Faster, better than before

When speaking about faster, I need to remind you about how much time it takes to integrate in healthcare today. It goes something like this:
Day 1: We want to get at some data.
Day 30: We have a quote back from one or more proprietary system vendor(s).
Day 45: (aggressive timeline), the purchase orders are signed.
Day 45 in some cases: we can't get to the data. Sorry.
Day 90 to 190 or so: (aggressive timeline), we have access to the data on an ongoing basis. Please submit purchase order if you want something changed.

In a world where we have a system or systems that published their FHIR-based resources, the timeline goes more like this, assuming you've already hired or aligned with an integrator who understands RESTful web-based standards (also see Fielding) and is at least oriented to healthcare application concepts:

Day 1: We want to get at some data.
Day 15: Confirmation of requirements and specifications.
Day 30: Testing and piloting
Day 45: Potential go-live

This is somewhat of an over-simplification, but what is most important about this interaction is that it removes the frustrating barriers encountered today that include:

1.) Data-blocking or delaying via cost barriers
2.) Outright data-blocking via proprietary design
3.) Vendor lock-in
4.) Lack of skilled resources due to proprietary design

Published standards and practices

The beauty of FHIR is that it allows for a body of documentation and cross-platform toolkits that can be used and applied by all kinds of smart and industrious application and integration developers. This eases the path to integration and faster application development by healthcare organizations because:

a.) There are published standards the FHIR-compliant vendors follow so that others can develop integrated applications with the vendors exposed elements.
b.) FHIR uses industry standard web-based practices that will make it easier to find cross-industry professionals who can develop and support products and solutions.  For an example of how this "liberates" the development environment, see the app gallery of the SMART platform.
c.) Various segments of the web-application industry can further develop and improve upon toolkits.  For example, see the HAPI FHIR community for Java developers and the FHIRbase community for cloud-based healthcare data storage.

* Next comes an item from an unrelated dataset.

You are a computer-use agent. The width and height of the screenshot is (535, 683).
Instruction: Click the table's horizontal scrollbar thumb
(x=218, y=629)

What this should mean is that access to capable resources will improve for healthcare and that building an integrated application infrastructure should be quicker and less costly. As a personal side note, I can't tell you how much easier it would be to recruit for developers and integrators who can grow in a standards-based developer career as opposed to being shoe-horned into a proprietary application development paradigm that is so prevalent in the healthcare industry. Where do they go from there and why would they want to lock into such a shoebox?

So, Is everybody on board?

The short answer is, "No." Not everybody is on board.  Although Cerner has been at the forefront of the FHIR movement and EPIC is also making a play, other vendors are not as fast or publicly deep into it. Does this matter in a world where EPIC and Cerner might be writing the ticket for most of the market? This is another big question for another time.
You can find a bit more caution about this topic at http://thehealthcareblog.com/blog/2016/01/20/fhir-the-last-best-chance-to-achieve-interoperability/ , and one of the blog's links to Pallav Sharda's comment that the "restless, free-spirit" individuals at the heart of FHIR won't be able to organize as fast as the industry will with a different approach.  For example, Athenahealth has a published API (Application programming interface) that also uses web-based programming standards and reference documents but it is not adhering to all the FHIR documentation nor does it claim to.

So, maybe I've answered the questions from the top of this page. Will FHIR help us? You tell me.